Fig. 8. Grid layer of the plots
Previewing and saving your beautiful data creation
Finally, explore your visualization, examine your customizations, and play with any interactions that you added.
There are two methods for output generating:
- output_file() for saving plots in the outer .html file
- output_notebook() for rendering directly in Jupyter notebooks
There are some methods for image exporting in addition e.g. export_svgs(), export_png(). The examples of Jupyter notebooks and .html usage are given in the previous sections. So the library provides tools for saving graphs in an external file and embedding in interactive notebooks.
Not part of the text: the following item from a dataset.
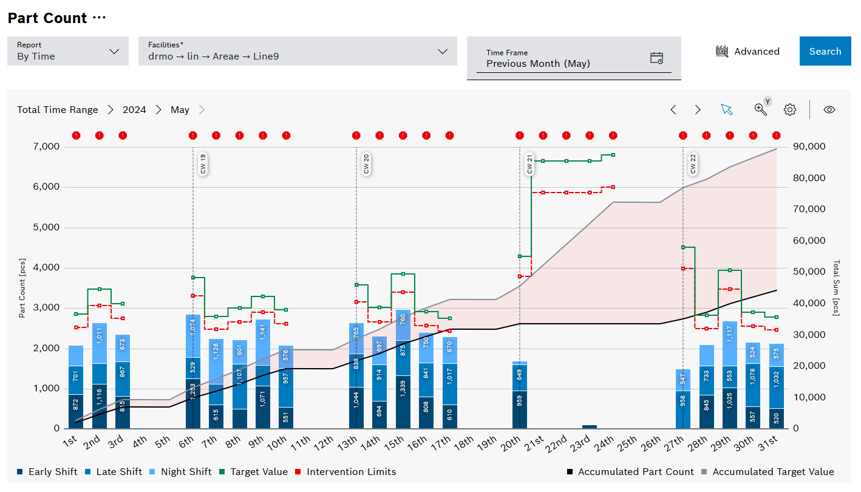Open Advanced search options
Viewport: 861px width, 492px height.
(x=747, y=52)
In this article, we have examined the data preparation stage. Bokeh library can work with standard Python objects such as flat list, dictionary, NumPy array, Pandas DataFrame, and Series. This makes it very easy to prepare data for visualization.
We reviewed the basic visualization Bokeh methods and gave an example of code for Bitcoin history dataset. An interactive visualization tool was built as a result. It can be used as a Jupyter notebook for rapid prototyping. Saving the results to an external .html file will allow you to embed it in web applications. The Bokeh server and client applications set the library apart from standard Python rendering tools such as Matplotlib or Seaborn.
Hence, Bokeh is a good tool for interactive data visualization. It contains more tools than other libraries but simpler than frameworks such as Dash.